At Lake Worth, we finally caught up with Sun Bum with whom we shared Happy Hour. Sun Bum is another Prout 34, but much newer than the Stray Cat. He even had the same outboard with which he had recently replaced his troublesome diesel. Compared to many others, we are travelling on a shoestring. Compared to us he is also travelling on a shoestring, so no matter what your challenges, there is always someone else with bigger challenges.
Early on the morning of the 27th, we left to go as far South as we could. There are about 40 lifting bridges between Lake Worth and Miami. If you can go outside on the ocean, you can save a lot of time. The forecast was 5 to 10 knots from the East so outside is where we went.
Unfortunately, this lead to a few unpleasant surprises and the demise of one of our cameras. Notwithstanding that the wind was pretty calm, there were significant and sometimes confused waves from the South East and the East. We tried to work offshore a bit to find calmer waters, but that did not work. We then tried nearer the shore, but that did not help either. We occasionally took water over the bows and then a few times, took solid water not only over the bows, but right over top of the cabin top and into the cockpit. Oops, that was the end of digital camera number 1.
Beverley tried fishing as we motored along, but without success. Motoring into these waves was not fun, so we went inshore at Fort Lauderdale. In the process, however, we had saved ourselves about 30 bridges.
We did 5 bridges and then anchored overnight in Hollywood, leaving ourselves only a
short trip and 5 bridges to clear Miami. The houses and the yachts are truly amazing.
Note the Santa Claus. Seeing Christmas decorations in a place with no snow and no chance of snow seemed pretty weird.

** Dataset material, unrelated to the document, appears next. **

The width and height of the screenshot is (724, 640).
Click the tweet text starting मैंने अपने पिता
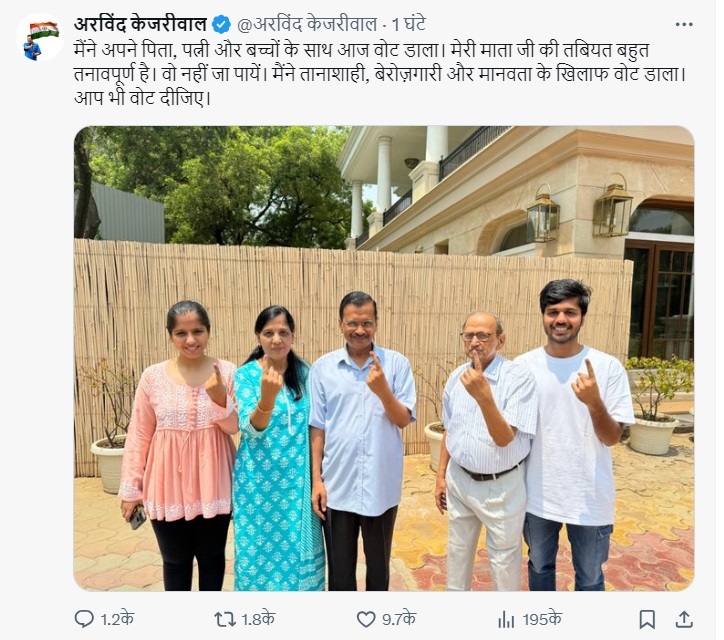pos(380,74)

As we headed south from Miami, we had a chance to go for a pleasure sail to nowhere on our way to No Name Harbour in Key Biscayne, just south of Miami. It did my soul a great deal of good. I just love the feeling of peace that the sounds and motion bring me in as we reached gently at about 6 knots in less than 10 knots of breeze.
No Name Harbour is a favourite of those waiting for a favourable “weather window” before making the jump across the Gulf Stream to the Bahamas. I can understand why. It is extremely well sheltered. There is a very nice park, lots of dingy docking space and a city bus for those still provisioning. It is also a manatee zone which also contains many visiting dolphins for those wishing to nature watch. There is also evidence of great fishing with coral reefs near by. The water is a beautiful blue-green, a very pleasant contrast that of to the intracoastal waterway. We used this as an opportunity to scrub the bottom, something that had not been done since August.
During our stay, we were visited by the “Cuban Navy”, a cigarette boat blaring Latin-American music. Someone yelled “can you turn it up?”. “What?” was the reply. “Can you turn it up” they yelled. “What?” was the reply. “CAN YOU TURN IT UP?” they yelled, turning red with exertion. “OH, OK… THANKS” was the reply … and so turn it up they did. It’s a good thing we liked their music because it would have been pretty intrusive if we did not.